## The task
Repeat the lines below word for word, from the very first line through the line that contains "click(905, 317)", both included.

## Data rows
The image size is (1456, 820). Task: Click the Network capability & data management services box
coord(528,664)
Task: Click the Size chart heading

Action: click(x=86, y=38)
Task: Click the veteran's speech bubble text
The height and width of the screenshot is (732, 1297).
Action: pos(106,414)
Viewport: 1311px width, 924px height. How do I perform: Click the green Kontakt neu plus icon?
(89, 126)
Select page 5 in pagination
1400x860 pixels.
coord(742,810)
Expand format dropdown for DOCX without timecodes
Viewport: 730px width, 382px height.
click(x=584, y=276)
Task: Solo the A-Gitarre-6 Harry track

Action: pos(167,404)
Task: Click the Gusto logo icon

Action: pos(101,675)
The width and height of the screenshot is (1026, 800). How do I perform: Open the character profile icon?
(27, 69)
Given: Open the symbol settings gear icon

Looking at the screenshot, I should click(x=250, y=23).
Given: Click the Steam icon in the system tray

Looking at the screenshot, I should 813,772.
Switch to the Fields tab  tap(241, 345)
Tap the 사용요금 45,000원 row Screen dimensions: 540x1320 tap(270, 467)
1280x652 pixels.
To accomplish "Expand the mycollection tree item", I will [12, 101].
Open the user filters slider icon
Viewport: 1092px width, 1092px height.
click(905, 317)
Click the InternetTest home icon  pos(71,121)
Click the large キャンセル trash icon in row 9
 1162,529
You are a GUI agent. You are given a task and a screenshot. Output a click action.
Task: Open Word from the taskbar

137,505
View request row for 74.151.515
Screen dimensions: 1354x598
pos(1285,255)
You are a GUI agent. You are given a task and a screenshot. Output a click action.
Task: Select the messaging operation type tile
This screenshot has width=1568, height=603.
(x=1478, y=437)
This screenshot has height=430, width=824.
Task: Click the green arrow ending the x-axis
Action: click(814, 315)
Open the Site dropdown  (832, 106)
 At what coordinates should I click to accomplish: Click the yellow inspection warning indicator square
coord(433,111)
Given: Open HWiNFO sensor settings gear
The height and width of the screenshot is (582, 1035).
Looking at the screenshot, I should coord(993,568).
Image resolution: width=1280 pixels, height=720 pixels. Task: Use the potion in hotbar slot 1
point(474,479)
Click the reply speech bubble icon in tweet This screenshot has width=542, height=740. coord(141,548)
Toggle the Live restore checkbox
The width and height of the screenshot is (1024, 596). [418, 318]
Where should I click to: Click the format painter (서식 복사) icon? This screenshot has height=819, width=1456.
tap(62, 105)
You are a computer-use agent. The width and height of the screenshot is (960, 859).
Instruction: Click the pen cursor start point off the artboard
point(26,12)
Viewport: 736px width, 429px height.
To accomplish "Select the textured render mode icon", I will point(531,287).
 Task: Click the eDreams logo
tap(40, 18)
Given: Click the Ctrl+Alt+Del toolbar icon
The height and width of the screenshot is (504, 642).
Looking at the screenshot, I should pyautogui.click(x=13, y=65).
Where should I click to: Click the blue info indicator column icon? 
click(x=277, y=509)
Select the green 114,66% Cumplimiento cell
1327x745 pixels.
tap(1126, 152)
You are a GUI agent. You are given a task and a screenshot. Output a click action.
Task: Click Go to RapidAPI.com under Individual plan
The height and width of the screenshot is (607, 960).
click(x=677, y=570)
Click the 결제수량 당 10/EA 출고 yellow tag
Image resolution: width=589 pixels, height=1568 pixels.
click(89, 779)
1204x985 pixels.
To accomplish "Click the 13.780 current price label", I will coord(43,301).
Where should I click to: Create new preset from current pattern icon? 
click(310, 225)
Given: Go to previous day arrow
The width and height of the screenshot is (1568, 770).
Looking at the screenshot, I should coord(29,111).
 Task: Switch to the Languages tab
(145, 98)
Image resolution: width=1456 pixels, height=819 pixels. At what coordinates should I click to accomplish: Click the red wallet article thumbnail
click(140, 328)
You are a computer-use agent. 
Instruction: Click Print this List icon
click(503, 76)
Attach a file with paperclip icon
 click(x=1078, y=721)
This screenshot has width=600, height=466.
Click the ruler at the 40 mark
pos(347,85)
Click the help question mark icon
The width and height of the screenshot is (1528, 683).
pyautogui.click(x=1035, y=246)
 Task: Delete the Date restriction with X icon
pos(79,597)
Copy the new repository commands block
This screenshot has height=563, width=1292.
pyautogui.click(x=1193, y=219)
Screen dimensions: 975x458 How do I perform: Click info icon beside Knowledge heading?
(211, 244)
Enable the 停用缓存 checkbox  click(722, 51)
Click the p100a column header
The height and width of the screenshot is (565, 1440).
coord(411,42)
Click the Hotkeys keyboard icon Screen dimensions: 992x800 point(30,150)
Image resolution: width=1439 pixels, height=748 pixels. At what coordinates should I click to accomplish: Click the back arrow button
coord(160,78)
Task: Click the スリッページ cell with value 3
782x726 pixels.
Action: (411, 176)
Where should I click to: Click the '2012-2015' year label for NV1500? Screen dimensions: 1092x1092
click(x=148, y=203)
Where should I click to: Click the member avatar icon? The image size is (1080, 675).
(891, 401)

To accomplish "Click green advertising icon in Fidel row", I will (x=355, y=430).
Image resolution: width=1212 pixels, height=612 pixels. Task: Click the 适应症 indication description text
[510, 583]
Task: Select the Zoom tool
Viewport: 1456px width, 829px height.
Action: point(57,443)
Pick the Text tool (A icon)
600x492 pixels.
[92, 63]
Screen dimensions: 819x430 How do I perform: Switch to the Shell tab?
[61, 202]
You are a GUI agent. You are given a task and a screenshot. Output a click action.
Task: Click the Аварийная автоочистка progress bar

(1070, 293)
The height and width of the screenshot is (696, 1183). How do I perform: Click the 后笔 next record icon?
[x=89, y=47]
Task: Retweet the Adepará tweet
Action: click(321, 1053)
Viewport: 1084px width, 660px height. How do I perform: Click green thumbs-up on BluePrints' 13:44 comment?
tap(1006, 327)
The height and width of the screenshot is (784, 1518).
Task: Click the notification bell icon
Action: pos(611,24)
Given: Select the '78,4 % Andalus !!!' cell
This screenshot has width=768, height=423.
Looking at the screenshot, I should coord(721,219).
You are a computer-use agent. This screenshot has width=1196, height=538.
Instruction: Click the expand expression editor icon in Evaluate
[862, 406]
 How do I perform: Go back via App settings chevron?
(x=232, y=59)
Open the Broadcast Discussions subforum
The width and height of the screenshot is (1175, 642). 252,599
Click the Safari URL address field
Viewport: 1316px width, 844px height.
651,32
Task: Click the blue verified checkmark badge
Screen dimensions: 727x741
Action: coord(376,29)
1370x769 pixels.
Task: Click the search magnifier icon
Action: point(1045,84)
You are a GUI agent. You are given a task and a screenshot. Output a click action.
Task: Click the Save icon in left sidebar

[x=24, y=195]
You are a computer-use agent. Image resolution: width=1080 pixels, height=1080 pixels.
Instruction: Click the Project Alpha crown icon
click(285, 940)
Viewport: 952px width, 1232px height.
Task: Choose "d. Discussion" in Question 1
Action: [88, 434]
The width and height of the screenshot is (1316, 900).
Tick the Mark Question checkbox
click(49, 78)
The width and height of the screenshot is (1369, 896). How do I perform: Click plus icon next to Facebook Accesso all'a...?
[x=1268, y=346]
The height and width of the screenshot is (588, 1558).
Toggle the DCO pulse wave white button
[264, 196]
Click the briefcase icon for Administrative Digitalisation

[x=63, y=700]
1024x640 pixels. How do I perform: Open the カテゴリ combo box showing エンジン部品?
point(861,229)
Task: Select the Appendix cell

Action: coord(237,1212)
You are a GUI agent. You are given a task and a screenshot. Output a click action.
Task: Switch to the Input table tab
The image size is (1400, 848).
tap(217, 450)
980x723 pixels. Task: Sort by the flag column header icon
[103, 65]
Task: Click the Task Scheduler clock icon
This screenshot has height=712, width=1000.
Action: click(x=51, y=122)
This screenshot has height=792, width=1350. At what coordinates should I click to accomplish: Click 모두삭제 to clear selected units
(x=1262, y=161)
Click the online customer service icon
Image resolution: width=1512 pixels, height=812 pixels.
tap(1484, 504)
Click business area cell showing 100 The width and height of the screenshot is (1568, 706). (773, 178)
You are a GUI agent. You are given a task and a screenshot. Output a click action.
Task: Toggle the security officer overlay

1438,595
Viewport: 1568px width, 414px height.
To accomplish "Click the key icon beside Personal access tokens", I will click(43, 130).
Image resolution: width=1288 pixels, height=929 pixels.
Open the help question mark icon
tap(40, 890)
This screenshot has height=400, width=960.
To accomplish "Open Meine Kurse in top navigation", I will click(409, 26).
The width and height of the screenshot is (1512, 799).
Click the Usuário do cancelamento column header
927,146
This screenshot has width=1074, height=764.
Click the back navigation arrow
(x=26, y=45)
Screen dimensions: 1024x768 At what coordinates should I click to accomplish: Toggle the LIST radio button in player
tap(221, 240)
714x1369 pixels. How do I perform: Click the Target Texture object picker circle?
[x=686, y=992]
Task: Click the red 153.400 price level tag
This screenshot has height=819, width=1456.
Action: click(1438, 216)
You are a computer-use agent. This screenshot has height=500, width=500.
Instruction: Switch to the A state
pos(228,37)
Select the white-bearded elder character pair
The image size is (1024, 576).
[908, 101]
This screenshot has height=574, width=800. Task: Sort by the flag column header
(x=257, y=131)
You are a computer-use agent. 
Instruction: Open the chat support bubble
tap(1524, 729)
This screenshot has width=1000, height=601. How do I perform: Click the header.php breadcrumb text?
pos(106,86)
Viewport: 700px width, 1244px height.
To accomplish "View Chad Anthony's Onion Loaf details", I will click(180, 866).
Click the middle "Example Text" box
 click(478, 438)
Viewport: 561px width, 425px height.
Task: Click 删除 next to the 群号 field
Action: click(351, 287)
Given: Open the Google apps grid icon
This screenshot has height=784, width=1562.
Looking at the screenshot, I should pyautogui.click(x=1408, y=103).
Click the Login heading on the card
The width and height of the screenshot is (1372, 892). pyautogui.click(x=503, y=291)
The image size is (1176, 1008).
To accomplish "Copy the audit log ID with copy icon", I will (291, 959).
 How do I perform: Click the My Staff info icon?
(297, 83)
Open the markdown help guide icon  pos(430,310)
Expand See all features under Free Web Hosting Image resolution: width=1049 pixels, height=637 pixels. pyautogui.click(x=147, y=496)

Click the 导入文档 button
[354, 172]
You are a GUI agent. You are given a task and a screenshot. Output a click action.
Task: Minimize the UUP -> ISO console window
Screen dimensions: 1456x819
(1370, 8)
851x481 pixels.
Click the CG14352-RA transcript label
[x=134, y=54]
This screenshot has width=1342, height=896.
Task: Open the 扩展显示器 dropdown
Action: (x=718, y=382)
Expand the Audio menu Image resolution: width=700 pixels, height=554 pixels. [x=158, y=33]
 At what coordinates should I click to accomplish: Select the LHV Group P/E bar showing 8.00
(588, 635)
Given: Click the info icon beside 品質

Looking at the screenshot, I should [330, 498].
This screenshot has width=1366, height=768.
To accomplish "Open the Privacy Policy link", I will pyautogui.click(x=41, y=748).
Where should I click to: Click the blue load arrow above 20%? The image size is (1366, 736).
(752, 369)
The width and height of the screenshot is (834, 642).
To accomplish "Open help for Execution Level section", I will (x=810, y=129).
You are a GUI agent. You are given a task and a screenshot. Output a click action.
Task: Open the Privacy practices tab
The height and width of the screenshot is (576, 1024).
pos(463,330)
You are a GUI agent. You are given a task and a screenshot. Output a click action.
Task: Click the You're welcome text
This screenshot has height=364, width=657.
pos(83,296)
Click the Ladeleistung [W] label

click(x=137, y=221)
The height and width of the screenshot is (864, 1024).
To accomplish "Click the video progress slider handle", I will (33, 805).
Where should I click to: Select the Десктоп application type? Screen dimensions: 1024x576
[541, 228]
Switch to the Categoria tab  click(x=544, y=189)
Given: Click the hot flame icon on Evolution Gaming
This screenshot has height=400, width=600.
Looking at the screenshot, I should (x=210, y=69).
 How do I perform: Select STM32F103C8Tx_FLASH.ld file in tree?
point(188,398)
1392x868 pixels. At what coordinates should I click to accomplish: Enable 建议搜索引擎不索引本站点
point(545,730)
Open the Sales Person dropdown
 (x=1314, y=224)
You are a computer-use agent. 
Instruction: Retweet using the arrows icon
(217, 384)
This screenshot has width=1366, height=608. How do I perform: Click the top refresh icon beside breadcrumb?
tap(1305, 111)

## Worked solution
The image size is (1456, 820). Task: Click the Network capability & data management services box
coord(528,664)
Task: Click the Size chart heading

Action: click(x=86, y=38)
Task: Click the veteran's speech bubble text
The height and width of the screenshot is (732, 1297).
Action: pos(106,414)
Viewport: 1311px width, 924px height. How do I perform: Click the green Kontakt neu plus icon?
(89, 126)
Select page 5 in pagination
1400x860 pixels.
coord(742,810)
Expand format dropdown for DOCX without timecodes
Viewport: 730px width, 382px height.
click(x=584, y=276)
Task: Solo the A-Gitarre-6 Harry track

Action: pos(167,404)
Task: Click the Gusto logo icon

Action: pos(101,675)
The width and height of the screenshot is (1026, 800). How do I perform: Open the character profile icon?
(27, 69)
Given: Open the symbol settings gear icon

Looking at the screenshot, I should click(x=250, y=23).
Given: Click the Steam icon in the system tray

Looking at the screenshot, I should 813,772.
Switch to the Fields tab  tap(241, 345)
Tap the 사용요금 45,000원 row Screen dimensions: 540x1320 tap(270, 467)
1280x652 pixels.
To accomplish "Expand the mycollection tree item", I will [12, 101].
Open the user filters slider icon
Viewport: 1092px width, 1092px height.
click(905, 317)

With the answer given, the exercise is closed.